Editorial — Get rid of carbon trust

Folding the Pacific Carbon Trust into the ministry of environment doesn't go far enough. The trust should be scrapped.

The first move in the provincial government’s core review, designed to reduce overall government costs, targets the Pacific Carbon Trust. But it doesn’t go nearly far enough.

The government is planning to move the trust into the ministry of environment, and reduce its staff and administrative costs. It would be far better to eliminate it.

Bill Bennett, the minister responsible for the review, says the move will save $5.6 million annually by 2015-16. The carbon trust’s staff will be reduced to five from 18.

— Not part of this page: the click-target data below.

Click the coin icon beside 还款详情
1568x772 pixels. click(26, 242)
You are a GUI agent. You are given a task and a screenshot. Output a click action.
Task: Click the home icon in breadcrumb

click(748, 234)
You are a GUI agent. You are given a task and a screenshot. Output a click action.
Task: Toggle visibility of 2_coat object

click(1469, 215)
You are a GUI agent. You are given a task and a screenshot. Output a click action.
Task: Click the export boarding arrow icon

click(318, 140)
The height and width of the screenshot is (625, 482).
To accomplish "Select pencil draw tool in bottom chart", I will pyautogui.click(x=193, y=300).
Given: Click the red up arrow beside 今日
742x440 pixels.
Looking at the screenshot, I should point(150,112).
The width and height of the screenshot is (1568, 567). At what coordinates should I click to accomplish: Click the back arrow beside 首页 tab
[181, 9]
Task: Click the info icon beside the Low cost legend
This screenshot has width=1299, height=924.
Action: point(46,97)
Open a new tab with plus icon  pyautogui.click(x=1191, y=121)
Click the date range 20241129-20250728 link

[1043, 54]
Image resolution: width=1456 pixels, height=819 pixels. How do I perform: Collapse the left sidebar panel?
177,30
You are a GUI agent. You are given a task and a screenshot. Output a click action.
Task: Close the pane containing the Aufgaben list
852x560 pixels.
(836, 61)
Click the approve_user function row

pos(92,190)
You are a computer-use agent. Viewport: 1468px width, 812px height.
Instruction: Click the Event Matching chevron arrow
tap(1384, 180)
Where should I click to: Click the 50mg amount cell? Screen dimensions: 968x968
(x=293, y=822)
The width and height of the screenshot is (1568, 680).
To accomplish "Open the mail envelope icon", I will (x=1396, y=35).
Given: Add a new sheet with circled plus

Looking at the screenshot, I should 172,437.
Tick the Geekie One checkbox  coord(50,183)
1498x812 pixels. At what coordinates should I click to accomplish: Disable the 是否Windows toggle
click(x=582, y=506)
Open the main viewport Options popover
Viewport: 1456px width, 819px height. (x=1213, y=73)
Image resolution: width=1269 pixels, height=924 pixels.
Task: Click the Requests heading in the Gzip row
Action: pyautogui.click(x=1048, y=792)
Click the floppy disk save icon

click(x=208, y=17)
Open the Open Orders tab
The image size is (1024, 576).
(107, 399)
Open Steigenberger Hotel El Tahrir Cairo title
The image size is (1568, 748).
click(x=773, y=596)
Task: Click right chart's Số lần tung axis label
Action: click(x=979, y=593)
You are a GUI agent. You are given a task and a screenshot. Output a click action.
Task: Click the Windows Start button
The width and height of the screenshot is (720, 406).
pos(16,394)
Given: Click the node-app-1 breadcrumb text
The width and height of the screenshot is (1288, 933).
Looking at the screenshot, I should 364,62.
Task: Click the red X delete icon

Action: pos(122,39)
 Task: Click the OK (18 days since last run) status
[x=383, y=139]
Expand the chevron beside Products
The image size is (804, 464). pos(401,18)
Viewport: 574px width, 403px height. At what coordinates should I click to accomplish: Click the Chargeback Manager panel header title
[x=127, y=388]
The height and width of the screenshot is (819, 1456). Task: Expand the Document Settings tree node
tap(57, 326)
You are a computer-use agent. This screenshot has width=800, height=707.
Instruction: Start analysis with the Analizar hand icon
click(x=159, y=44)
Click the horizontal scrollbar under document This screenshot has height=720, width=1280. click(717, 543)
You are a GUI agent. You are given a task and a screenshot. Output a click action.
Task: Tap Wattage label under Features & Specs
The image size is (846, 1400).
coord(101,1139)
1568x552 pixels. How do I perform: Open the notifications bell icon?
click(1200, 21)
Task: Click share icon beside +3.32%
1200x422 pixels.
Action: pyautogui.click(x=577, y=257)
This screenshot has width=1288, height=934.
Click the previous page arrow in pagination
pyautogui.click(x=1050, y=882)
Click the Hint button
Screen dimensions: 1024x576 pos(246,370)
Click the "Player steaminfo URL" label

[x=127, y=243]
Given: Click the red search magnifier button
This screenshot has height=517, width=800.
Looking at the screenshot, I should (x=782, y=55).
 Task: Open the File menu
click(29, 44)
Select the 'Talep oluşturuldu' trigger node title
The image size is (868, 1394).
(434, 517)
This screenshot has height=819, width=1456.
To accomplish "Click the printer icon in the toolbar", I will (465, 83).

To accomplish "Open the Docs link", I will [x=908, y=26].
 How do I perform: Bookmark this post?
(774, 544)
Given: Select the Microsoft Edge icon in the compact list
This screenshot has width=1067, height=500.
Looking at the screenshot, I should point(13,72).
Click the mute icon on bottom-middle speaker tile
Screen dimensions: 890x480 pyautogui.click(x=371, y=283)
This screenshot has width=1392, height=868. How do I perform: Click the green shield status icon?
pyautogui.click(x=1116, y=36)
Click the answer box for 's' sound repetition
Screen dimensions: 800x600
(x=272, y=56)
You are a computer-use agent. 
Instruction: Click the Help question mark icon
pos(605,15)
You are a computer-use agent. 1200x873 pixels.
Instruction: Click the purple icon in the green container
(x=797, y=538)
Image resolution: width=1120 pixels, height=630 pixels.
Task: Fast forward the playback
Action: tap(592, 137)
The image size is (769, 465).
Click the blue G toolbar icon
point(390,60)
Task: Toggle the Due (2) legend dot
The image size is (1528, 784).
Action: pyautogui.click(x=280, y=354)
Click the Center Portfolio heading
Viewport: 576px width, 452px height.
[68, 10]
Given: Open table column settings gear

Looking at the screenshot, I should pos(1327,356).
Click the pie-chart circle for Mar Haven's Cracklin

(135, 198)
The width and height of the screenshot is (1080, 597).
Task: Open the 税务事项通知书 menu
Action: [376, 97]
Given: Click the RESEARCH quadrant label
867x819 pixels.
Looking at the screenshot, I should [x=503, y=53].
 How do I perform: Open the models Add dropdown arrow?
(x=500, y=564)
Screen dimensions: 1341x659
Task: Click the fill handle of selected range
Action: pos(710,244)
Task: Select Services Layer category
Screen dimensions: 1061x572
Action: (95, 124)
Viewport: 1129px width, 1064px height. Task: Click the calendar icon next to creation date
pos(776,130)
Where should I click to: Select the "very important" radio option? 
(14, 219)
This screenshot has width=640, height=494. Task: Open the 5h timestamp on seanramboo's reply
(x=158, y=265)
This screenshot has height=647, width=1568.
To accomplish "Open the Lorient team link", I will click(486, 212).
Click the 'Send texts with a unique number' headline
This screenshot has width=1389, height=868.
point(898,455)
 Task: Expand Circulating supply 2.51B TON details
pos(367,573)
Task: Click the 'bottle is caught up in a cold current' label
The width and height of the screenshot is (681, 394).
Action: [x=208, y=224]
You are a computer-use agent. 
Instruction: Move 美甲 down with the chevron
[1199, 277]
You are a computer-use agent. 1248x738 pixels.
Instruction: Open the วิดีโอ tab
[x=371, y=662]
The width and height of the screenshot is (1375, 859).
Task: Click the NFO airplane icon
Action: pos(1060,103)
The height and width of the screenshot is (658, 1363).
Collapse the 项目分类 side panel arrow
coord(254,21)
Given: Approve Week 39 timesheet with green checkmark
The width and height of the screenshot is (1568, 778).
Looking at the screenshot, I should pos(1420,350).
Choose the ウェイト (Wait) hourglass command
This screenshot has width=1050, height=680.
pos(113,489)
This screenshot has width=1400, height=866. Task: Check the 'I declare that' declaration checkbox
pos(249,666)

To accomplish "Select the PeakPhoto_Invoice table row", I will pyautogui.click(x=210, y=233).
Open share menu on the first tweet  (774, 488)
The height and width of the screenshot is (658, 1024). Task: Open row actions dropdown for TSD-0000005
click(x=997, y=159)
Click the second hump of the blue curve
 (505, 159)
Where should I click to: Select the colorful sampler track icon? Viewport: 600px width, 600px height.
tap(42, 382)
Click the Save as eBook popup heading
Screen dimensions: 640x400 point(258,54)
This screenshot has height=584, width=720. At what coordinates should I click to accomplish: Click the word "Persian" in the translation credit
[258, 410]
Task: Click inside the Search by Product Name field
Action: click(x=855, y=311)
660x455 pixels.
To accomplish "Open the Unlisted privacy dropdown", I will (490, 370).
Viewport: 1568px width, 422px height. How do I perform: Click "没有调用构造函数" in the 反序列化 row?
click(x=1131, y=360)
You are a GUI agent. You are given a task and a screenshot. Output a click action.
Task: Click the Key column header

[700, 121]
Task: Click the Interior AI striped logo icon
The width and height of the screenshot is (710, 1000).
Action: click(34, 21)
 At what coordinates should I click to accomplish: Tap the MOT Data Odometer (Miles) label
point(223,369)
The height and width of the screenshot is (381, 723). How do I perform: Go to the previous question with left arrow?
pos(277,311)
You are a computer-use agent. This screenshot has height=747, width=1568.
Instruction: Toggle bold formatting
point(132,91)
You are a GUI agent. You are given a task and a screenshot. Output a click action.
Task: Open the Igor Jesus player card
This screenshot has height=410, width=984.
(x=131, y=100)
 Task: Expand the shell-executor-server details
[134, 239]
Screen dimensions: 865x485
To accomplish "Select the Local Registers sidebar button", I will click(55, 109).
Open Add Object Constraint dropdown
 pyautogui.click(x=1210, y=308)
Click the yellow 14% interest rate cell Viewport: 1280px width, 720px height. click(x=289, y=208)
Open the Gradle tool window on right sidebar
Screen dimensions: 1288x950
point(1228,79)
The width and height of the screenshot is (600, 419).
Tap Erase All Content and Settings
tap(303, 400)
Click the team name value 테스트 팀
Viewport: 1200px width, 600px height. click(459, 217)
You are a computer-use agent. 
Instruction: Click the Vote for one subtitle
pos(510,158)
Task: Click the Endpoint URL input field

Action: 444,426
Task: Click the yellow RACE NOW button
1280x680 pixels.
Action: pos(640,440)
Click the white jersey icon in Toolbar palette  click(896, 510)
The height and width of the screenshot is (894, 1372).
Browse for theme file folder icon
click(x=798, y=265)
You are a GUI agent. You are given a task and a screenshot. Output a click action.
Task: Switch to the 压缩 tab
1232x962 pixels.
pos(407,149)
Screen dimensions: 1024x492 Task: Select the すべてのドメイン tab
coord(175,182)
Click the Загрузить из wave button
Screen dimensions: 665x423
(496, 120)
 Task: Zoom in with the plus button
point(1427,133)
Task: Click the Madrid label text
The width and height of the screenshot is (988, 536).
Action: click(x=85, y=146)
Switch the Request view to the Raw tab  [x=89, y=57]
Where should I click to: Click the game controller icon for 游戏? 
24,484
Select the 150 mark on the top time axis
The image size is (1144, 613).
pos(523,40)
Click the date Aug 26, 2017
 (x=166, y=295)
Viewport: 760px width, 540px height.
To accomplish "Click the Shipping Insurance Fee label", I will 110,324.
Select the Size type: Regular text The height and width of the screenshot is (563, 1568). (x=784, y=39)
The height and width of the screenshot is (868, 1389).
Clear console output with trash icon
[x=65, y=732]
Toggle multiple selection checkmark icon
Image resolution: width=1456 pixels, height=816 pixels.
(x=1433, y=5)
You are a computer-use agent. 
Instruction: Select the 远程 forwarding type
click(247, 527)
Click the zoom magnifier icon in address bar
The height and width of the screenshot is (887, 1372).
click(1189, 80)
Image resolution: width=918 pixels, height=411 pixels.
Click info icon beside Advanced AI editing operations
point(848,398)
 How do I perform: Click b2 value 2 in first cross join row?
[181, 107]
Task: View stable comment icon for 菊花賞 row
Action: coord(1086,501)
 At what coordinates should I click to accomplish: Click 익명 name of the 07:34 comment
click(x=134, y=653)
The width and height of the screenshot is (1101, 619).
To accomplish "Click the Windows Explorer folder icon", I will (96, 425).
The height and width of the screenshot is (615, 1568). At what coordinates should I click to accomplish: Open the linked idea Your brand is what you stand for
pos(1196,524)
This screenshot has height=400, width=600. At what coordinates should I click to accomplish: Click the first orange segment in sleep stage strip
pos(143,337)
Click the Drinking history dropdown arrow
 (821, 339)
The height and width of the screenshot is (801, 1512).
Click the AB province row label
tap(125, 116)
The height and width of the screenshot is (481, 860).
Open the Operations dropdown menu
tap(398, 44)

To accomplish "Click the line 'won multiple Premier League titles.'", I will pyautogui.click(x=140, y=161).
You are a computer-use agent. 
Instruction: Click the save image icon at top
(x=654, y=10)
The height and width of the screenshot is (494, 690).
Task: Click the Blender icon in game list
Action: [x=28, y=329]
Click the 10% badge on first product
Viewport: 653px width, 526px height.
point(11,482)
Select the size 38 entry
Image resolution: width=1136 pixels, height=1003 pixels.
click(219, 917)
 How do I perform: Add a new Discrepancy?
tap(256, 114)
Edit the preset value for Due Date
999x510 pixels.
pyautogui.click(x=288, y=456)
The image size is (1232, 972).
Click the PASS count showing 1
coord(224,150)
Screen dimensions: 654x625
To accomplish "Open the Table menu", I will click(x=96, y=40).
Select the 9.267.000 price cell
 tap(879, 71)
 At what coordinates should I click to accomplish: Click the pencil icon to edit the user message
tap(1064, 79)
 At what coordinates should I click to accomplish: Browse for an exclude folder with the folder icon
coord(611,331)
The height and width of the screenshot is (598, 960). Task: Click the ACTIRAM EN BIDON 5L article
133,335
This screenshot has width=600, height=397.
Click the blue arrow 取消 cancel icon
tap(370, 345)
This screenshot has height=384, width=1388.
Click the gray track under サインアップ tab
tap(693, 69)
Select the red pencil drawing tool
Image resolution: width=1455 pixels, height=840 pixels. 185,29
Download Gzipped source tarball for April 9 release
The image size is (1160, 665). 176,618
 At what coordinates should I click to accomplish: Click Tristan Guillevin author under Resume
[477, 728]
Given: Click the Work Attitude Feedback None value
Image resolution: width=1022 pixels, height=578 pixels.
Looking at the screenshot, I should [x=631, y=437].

Unfortunately, the government is still spinning the half-truth that the Pacific Carbon Trust is actually reducing carbon emissions. All it really does is boost the cost of government projects and initiatives. New schools, for exaple, cost more because all government agencies are required to buy carbon offsets so that the province can claim that it is totally carbon neutral.

The offsets it buys, at $25 per tonne, are purchased from the private sector — usually from large carbon emitters (such as Encana, a natural gas producer) to build projects that reduce the amount of carbon they emit. What is left unsaid is that most of these projects would likely be built anyway. The only concrete accomplishment of these forced offset purchases, all of which are paid for by taxpayers, is that they may speed up the timetable of some projects.

NDP leader Adrian Dix, who fumbled on a number of occasions during the provincial election campaign, was strikingly clear on the Pacific Carbon Trust. He would eliminate it. He made this case, even as he was trying to appeal to more Green-minded voters on southern Vancouver Island, where the Green Party is strongest and where the party actually elected an MLA, Andrew Weaver in Oak Bay-Gordon Head.

The current BC Liberal government continues to mouth platitudes about carbon reduction, even as it proposes a number of LNG plants that would certainly boost the amount of carbon emitted in B.C. However, if the plants are built and natural gas begins to replace coal as the source of electricity in countries like China, worldwide carbon emissions will decrease.

That type of effort towards reducing carbon is far superior to the smoke and mirrors of the Pacific Carbon Trust.